EXERCISE: Return only the stretch of the material below that begins with the line containing "pdo-Gewinde (415, 516)" and ends with the line containing "Senden (467, 912)", exactly; both of those lines belong to it.

MATERIAL TO PROCESS:
----------
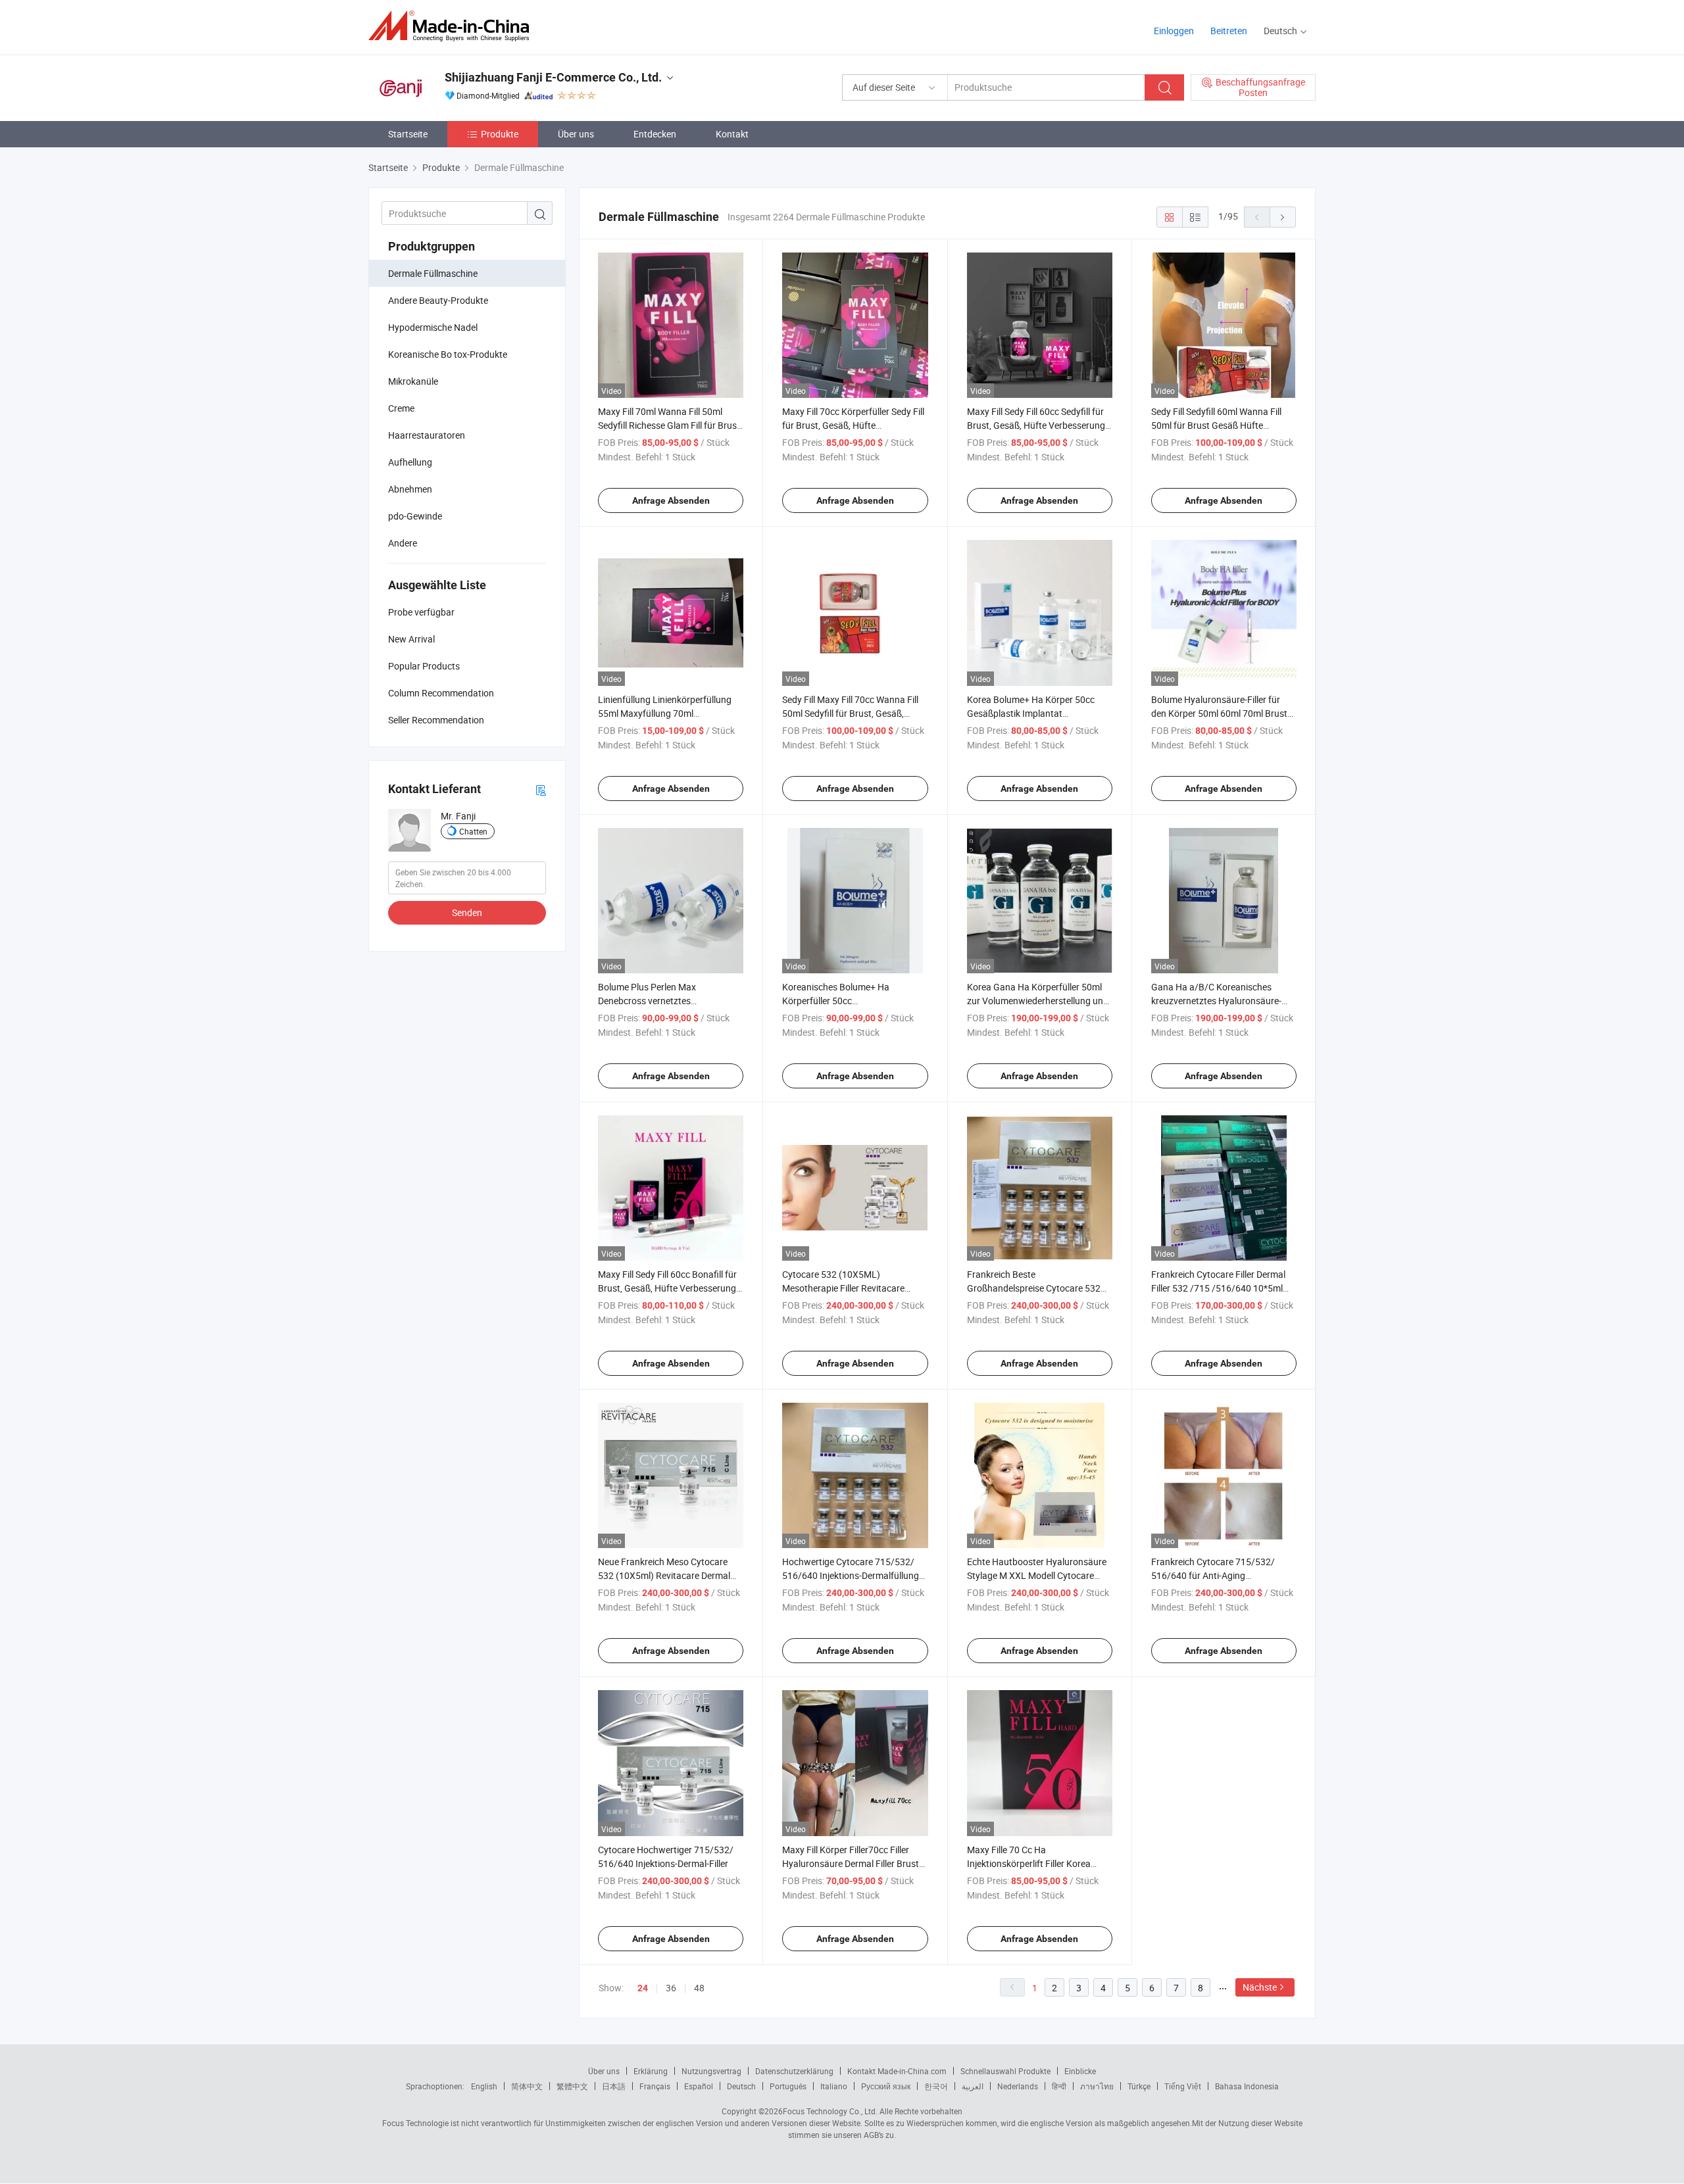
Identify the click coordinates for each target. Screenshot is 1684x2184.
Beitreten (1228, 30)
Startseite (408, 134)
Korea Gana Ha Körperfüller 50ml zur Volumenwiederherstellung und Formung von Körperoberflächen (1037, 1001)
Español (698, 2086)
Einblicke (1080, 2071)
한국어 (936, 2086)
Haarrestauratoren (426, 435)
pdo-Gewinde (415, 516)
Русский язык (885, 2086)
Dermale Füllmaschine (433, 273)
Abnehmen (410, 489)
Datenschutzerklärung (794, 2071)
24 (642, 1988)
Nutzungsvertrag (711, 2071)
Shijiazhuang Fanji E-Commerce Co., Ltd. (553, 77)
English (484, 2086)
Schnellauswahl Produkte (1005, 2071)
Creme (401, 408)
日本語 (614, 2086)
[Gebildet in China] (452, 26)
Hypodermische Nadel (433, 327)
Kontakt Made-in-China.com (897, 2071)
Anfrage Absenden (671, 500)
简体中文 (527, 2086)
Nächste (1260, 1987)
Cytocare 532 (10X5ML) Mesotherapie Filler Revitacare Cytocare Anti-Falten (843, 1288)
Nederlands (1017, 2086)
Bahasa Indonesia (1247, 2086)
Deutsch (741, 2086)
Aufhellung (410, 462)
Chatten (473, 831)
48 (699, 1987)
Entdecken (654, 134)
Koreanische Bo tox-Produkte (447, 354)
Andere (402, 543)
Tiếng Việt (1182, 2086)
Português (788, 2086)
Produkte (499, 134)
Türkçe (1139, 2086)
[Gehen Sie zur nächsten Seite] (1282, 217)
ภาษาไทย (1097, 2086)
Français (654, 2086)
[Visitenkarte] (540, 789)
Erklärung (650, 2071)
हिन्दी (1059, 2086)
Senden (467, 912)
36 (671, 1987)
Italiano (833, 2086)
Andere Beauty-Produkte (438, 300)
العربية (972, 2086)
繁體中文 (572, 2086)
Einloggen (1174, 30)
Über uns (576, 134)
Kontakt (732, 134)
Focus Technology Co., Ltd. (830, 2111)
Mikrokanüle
----------
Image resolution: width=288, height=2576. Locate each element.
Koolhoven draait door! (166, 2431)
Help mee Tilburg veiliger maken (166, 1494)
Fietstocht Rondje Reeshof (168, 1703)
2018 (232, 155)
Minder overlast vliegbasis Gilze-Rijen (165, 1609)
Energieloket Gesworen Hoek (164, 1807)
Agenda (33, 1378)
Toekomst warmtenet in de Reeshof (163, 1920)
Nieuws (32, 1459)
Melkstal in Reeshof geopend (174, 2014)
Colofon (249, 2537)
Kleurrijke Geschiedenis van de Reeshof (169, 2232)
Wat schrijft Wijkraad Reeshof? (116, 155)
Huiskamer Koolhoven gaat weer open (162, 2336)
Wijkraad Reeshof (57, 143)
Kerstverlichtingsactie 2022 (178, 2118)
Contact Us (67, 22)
----------
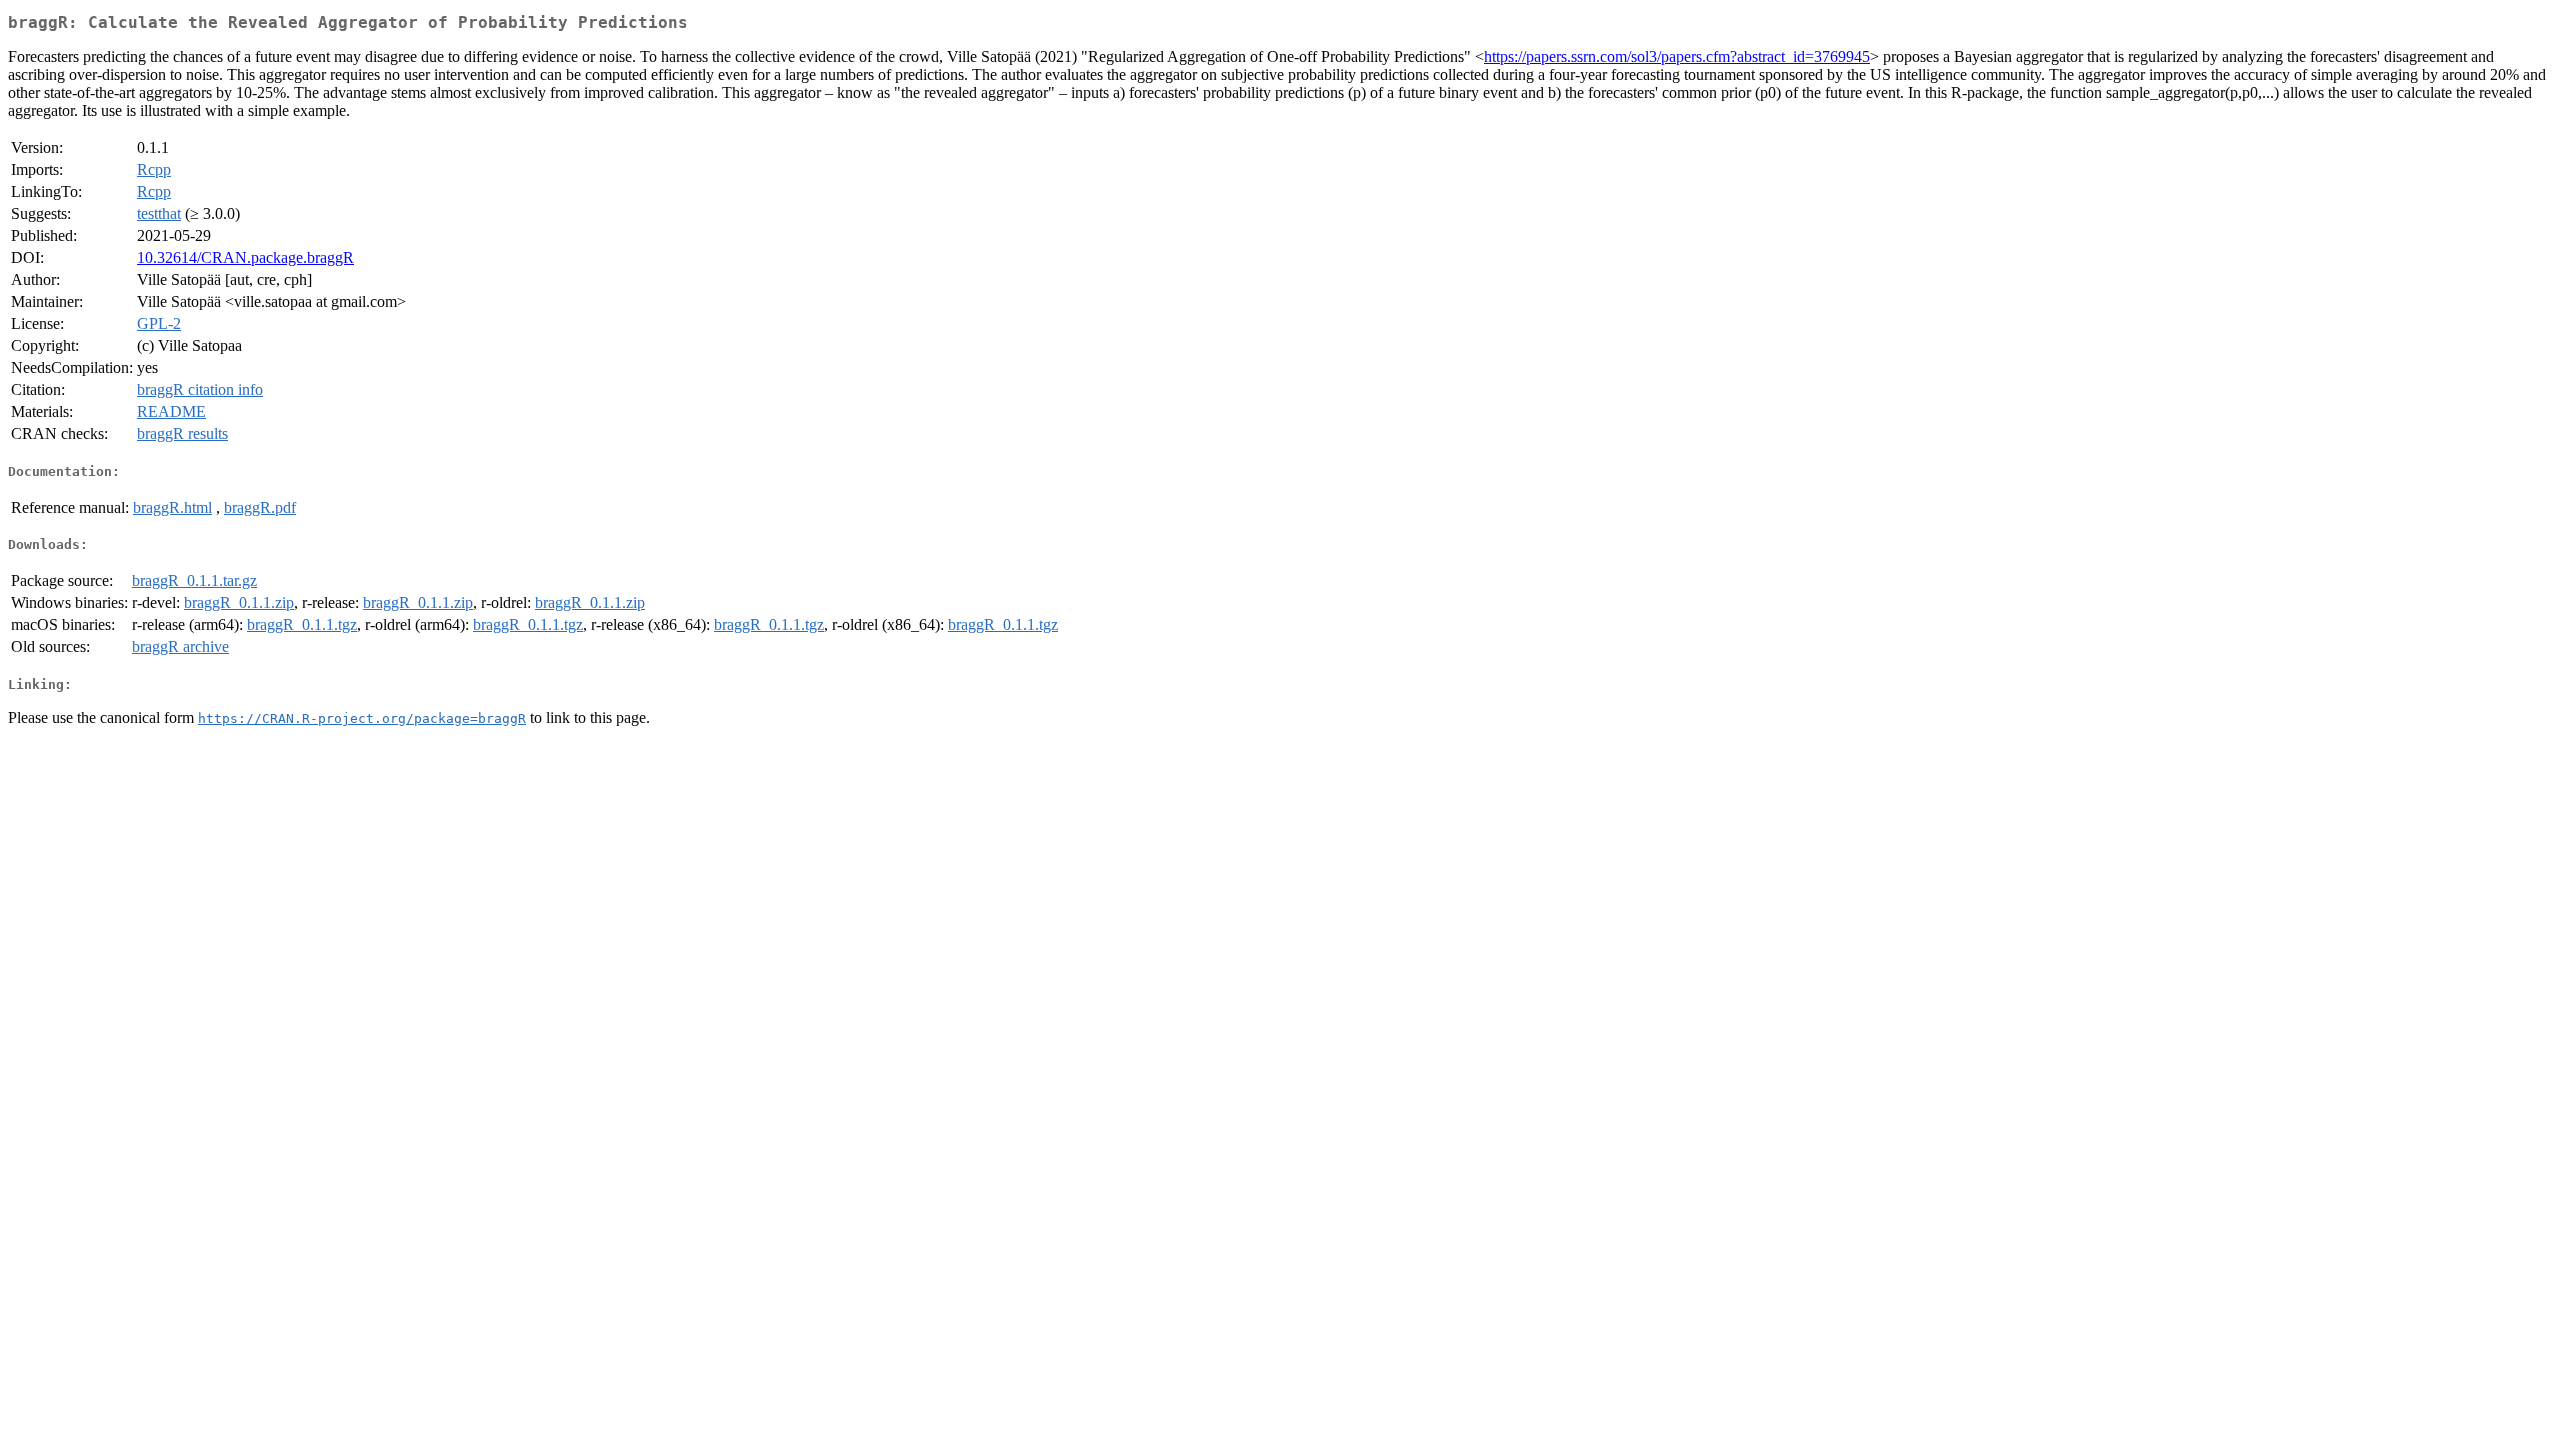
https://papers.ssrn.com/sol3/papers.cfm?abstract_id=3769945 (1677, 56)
----------
WRITTEN SOLUTION:
pdo-Gewinde (415, 516)
Русский язык (885, 2086)
Dermale Füllmaschine (433, 273)
Abnehmen (410, 489)
Datenschutzerklärung (794, 2071)
24 (642, 1988)
Nutzungsvertrag (711, 2071)
Shijiazhuang Fanji E-Commerce Co., Ltd. (553, 77)
English (484, 2086)
Schnellauswahl Produkte (1005, 2071)
Creme (401, 408)
日本語 (614, 2086)
[Gebildet in China] (452, 26)
Hypodermische Nadel (433, 327)
Kontakt Made-in-China.com (897, 2071)
Anfrage Absenden (671, 500)
简体中文 (527, 2086)
Nächste (1260, 1987)
Cytocare 532 (10X5ML) Mesotherapie Filler Revitacare Cytocare Anti-Falten (843, 1288)
Nederlands (1017, 2086)
Bahasa Indonesia (1247, 2086)
Deutsch (741, 2086)
Aufhellung (410, 462)
Chatten (473, 831)
48 (699, 1987)
Entdecken (654, 134)
Koreanische Bo tox-Produkte (447, 354)
Andere (402, 543)
Tiếng Việt (1182, 2086)
Português (788, 2086)
Produkte (499, 134)
Türkçe (1139, 2086)
[Gehen Sie zur nächsten Seite] (1282, 217)
ภาษาไทย (1097, 2086)
Français (654, 2086)
[Visitenkarte] (540, 789)
Erklärung (650, 2071)
हिन्दी (1059, 2086)
Senden (467, 912)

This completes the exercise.